**Extracted text:**
>>>

AI researchers agree that increasing parameters is one of the main keys to improve the capabilities of machine learning algorithms.
Parameters are part of AI models, in which the models learn from historical training data. In natural language processing AIs for example, the more the parameters the AI models learned from, the more sophisticated and complex languages the AI models can understand.
For example, OpenAI’s GPT-3 is known as one of the largest AI models ever trained.
Created by researchers at OpenAI, the AI model was trained with a staggering 175 billion parameters. With that many parameters, the more virtual knobs and dials users and researchers can twist, tune and adjust to achieve the desired outputs.
As a result, the more they will have the control of what the output will be.
Models trained from GPT-3 can create reviews of itself, went wild on Reddit to write many large, deep posts very rapidly, help people create new blog post ideas, becomes an impersonator for famous people, and many more.
Google is one of the main players in the AI field. Feeling a bit left behind, the company leaps forward, with its researchers saying that they have developed and benchmarked techniques they claim enabled them to train a language model containing more than a trillion parameters.

<<<

**Data segment:**
>>>

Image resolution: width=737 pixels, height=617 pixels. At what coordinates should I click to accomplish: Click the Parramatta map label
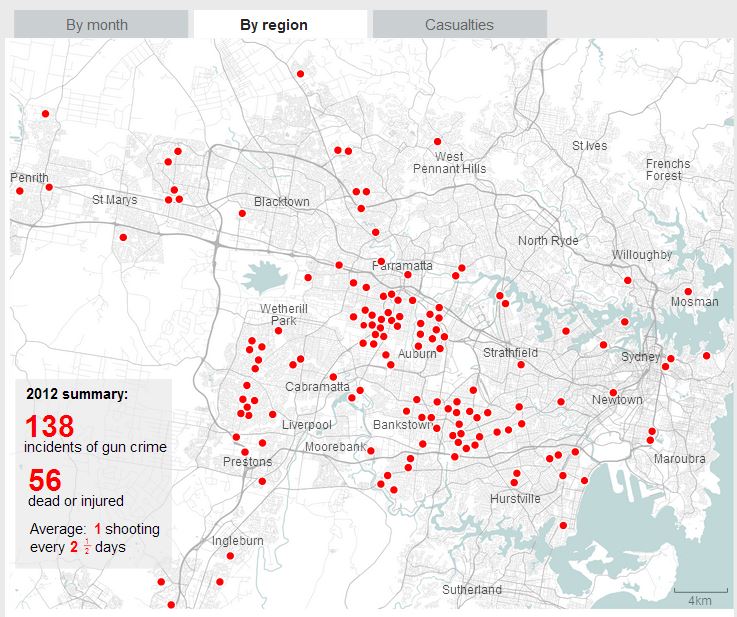(x=402, y=266)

<<<

**Exercise instructions:**
a - Update the text about AI model parameters from "AI researchers agree" to "output will be.", putting "levers" in place of "knobs".
b - According to the text about AI model parameters, how many parameters was GPT-3 trained with?
c - Pick up the text about AI model parameters after its final sentence and keep writing.
The material has no connection to the text about AI model parameters.

**Your responses:**
a -
AI researchers agree that increasing parameters is one of the main keys to improve the capabilities of machine learning algorithms.
Parameters are part of AI models, in which the models learn from historical training data. In natural language processing AIs for example, the more the parameters the AI models learned from, the more sophisticated and complex languages the AI models can understand.
For example, OpenAI’s GPT-3 is known as one of the largest AI models ever trained.
Created by researchers at OpenAI, the AI model was trained with a staggering 175 billion parameters. With that many parameters, the more virtual levers and dials users and researchers can twist, tune and adjust to achieve the desired outputs.
As a result, the more they will have the control of what the output will be.

b - 175 billion parameters.

c -
This AI model can achieve up to 4 times speedup over T5-XXL, the previously largest Google-developed language model. And with more than a trillion parameters, it's around 6 times larger than GPT-3.
On the researchers' paper, it is said that:
"We address these with the Switch Transformer."
"We simplify the MoE routing algorithm and design intuitive improved models with reduced communication and computational costs"
Detailing their work, the researchers said that large-scale training is an effective path toward powerful models. With simple architectures, but backed by large datasets and parameter counts, the researchers know that they can surpass more more complicated algorithms.
Simply put, the researchers at Google have figured out a way to make the model itself as simple as possible, while squeezing in as much raw compute power as possible to make the increased number of parameters possible.
But what's to highlight here, is that the 'Switch Transformer' is capable of using “sparsely activated” technique that uses only a subset of a model’s weights, or the parameters that transform input data within the model in order to save cost.
The big idea here is that with enough raw power, the better compute-use techniques can be made possible, which in turn make it possible to do more with less compute.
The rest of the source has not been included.